───── Quoted passage ─────
Build an Effective Data Analytics Team and Project Ecosystem for Success
Apply these techniques to create a data analytics program that delivers solutions that delight end-users and meet their needs.
By Randy Runtsch, Data Analyst
Over a long career in software development, information security, and data analytics, I have observed that large, complex, and overwhelming projects risk not meeting stakeholders’ needs unless they are exceptionally well-managed. In contrast, most of the successful data analytics projects that I have participated in have been small in scope, scale, team size, and timeline. Instead of taking years to complete, they typically take days, weeks, or several months and usually meet their end-users’ needs.
Sound management, agile practices, skilled practitioners, powerful tools, standards, and guidelines can combine to create a data analytics ecosystem that leads to short project life cycles and useful solutions. The following sections describe some of the organizational, project, and data analytics attributes and techniques my team has developed and leveraged to succeed. While we built our data analytics program within the risk management and internal audit functions of a large enterprise, you might be able to apply many of these techniques to your work environment as well.
─────
Copy the article on building a data analytics team from the words "Sound management, agile" through "environment as well.", switching "tools" to "software". The items play no role here.
───── Records ─────
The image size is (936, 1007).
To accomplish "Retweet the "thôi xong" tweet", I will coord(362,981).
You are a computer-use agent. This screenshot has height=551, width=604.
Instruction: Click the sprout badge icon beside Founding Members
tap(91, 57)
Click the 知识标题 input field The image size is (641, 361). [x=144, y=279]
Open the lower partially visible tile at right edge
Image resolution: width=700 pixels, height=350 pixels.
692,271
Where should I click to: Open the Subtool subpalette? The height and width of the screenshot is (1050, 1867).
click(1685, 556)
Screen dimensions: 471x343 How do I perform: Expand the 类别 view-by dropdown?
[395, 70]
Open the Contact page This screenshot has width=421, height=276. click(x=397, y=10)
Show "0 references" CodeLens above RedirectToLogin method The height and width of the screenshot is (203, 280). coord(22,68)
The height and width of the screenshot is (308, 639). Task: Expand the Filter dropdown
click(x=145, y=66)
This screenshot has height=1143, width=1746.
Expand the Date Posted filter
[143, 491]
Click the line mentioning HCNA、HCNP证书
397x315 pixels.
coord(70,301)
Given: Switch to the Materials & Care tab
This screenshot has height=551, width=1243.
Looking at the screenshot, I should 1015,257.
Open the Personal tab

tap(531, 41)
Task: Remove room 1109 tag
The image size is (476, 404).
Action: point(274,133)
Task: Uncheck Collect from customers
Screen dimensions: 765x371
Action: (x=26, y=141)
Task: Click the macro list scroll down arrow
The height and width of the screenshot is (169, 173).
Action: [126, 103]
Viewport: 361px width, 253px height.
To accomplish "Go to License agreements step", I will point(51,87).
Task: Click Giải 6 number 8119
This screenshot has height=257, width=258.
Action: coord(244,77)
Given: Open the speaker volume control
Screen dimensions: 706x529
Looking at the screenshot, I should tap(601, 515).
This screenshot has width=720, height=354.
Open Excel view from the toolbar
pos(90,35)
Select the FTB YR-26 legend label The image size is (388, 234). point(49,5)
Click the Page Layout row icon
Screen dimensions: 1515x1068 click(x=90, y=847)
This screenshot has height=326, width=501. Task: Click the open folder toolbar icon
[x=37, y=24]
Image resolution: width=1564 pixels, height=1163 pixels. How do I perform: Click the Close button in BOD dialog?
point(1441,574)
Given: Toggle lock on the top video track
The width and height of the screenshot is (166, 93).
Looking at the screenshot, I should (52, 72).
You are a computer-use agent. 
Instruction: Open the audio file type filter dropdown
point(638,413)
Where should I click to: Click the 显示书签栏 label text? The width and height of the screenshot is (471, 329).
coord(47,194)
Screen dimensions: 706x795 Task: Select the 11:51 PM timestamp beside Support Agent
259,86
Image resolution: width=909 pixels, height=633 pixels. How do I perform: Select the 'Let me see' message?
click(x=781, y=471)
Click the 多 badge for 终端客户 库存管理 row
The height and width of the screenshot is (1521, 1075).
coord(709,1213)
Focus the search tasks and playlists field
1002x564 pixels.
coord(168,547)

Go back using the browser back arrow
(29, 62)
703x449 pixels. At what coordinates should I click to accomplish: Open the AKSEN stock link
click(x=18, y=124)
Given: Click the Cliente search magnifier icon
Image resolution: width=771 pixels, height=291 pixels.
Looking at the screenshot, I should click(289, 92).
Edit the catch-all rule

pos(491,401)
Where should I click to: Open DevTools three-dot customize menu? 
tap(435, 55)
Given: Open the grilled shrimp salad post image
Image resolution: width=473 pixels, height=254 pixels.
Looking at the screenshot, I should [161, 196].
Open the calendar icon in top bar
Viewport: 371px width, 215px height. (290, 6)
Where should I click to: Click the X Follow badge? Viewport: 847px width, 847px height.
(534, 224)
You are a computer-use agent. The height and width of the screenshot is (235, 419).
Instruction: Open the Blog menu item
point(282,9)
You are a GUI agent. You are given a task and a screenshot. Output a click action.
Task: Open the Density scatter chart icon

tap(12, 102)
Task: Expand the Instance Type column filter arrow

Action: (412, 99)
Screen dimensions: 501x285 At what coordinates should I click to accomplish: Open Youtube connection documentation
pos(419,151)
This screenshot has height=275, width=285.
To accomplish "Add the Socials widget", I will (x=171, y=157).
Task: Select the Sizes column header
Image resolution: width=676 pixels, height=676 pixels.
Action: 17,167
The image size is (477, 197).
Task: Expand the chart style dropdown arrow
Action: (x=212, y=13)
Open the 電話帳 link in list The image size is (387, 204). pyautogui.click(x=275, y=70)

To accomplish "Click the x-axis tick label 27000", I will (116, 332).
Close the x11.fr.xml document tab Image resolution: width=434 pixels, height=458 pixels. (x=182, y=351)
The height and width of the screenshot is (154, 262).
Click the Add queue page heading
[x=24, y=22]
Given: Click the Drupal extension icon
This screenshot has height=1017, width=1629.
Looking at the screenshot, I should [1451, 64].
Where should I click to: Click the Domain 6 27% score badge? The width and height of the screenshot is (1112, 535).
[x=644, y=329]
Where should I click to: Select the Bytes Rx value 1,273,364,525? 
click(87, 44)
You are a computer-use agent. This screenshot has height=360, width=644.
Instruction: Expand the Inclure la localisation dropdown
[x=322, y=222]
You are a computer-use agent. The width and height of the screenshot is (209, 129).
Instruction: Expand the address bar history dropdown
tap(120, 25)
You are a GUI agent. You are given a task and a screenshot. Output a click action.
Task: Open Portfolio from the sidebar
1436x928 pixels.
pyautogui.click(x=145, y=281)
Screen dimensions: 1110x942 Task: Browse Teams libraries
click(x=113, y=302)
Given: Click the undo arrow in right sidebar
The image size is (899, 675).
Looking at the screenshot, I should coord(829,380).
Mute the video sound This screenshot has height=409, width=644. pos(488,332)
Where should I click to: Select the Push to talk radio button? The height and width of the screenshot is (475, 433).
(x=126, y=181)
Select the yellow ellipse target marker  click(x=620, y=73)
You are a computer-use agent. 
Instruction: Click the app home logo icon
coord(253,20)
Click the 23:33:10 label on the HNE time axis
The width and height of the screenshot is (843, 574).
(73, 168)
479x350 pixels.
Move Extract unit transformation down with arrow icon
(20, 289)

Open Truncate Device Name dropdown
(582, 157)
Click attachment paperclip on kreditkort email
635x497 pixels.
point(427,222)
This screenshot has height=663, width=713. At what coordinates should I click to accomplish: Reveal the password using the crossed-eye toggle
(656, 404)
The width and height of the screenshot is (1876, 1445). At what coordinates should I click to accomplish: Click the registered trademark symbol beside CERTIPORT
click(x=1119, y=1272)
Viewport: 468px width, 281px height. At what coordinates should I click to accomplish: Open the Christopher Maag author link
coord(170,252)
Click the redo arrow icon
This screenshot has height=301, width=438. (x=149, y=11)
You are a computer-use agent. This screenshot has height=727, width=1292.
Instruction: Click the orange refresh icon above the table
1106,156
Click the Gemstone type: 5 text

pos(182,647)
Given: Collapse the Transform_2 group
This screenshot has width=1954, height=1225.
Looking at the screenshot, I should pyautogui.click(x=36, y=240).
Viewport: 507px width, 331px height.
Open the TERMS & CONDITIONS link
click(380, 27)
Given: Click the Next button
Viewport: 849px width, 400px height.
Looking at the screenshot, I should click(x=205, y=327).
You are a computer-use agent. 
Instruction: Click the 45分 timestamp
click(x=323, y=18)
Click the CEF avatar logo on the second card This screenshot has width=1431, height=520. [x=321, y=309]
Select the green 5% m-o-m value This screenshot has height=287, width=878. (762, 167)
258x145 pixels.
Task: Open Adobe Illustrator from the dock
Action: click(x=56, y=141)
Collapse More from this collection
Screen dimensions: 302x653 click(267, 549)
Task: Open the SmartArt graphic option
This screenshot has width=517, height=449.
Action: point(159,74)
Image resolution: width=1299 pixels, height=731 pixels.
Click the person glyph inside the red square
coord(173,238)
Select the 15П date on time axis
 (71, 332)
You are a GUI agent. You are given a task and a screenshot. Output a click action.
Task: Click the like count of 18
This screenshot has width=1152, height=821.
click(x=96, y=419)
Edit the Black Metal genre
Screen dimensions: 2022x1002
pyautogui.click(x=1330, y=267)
─────
◆ **Exercise result**:
Sound management, agile practices, skilled practitioners, powerful software, standards, and guidelines can combine to create a data analytics ecosystem that leads to short project life cycles and useful solutions. The following sections describe some of the organizational, project, and data analytics attributes and techniques my team has developed and leveraged to succeed. While we built our data analytics program within the risk management and internal audit functions of a large enterprise, you might be able to apply many of these techniques to your work environment as well.